Czwartek spędziliśmy w Augustowie. Choć pogoda nie była łaskawa (padało cały dzień) z humorem wsiedliśmy na statek „Serwy”, by przemierzyć Szlak Papieski, wyznaczony na pamiątkę wizyty Ojca Świętego Jana Pawła II w 1999 roku.

W piątek pożegnaliśmy Ziemię Augustowską i podążaliśmy w kierunku Kłodawy. Zatrzymaliśmy się na kilka godzin w Toruniu, gdzie zwiedziliśmy Stare Miasto, obowiązkowo zakupiliśmy pierniczki oraz zjedliśmy obiad w kameralnej „Czarnej Oberży” nieopodal domu Mikołaja Kopernika. Granice naszej gminy powitaliśmy tuż po północy, już 9 września.
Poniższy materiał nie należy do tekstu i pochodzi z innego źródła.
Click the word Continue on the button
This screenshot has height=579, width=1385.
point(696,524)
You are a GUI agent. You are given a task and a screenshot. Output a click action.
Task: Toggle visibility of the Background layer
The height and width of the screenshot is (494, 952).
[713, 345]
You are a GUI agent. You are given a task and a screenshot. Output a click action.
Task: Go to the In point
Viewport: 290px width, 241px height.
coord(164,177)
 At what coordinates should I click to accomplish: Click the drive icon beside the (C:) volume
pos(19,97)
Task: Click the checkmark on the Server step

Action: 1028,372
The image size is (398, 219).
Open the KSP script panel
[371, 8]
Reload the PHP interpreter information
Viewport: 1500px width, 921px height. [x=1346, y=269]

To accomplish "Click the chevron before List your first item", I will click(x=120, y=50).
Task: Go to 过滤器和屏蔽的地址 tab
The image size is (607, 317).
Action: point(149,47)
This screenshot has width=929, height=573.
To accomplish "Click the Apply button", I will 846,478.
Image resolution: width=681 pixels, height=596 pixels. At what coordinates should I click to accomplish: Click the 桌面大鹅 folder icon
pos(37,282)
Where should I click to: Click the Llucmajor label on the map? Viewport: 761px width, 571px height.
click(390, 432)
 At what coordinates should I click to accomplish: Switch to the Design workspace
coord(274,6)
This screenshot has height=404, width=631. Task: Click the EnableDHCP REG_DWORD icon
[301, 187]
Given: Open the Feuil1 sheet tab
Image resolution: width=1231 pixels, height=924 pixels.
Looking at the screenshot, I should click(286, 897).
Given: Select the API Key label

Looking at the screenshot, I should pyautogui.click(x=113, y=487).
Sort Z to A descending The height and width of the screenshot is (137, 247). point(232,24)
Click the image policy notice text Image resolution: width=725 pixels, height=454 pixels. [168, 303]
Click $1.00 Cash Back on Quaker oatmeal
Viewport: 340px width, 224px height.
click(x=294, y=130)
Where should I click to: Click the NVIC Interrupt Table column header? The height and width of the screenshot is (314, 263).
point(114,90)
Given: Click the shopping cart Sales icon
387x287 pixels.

Organizatorką wycieczki była Maria Turska, która jest prezeską klubu seniora w Santocku. Część kwoty została pokryta przez Urząd Gminy Kłodawa. Od 2016 roku budżetem na działalność seniorów w naszej gminie rozporządza Gminna Biblioteka Publiczna. Wójt Anna Mołodciak, przychylna nestorskiej braci, obok rokrocznej dotacji, obdarowała uczestników wyjazdów słodkim upominkiem. Lokalne gospodarstwo ogrodnicze „Mularski” z Różanek zaopatrzyło nas w pomidory, które dostarczyły witalnego potasu.

Dziękujemy wszystkim wspierającym inicjatywę za ich przychylność i wiarę w powodzenie, ciesząc się, że 48-osobowa grupa miała możliwość zwiedzenia wschodniej granicy naszego kraju oraz Litwy, która jest głęboko zakorzeniona w sercach Polaków.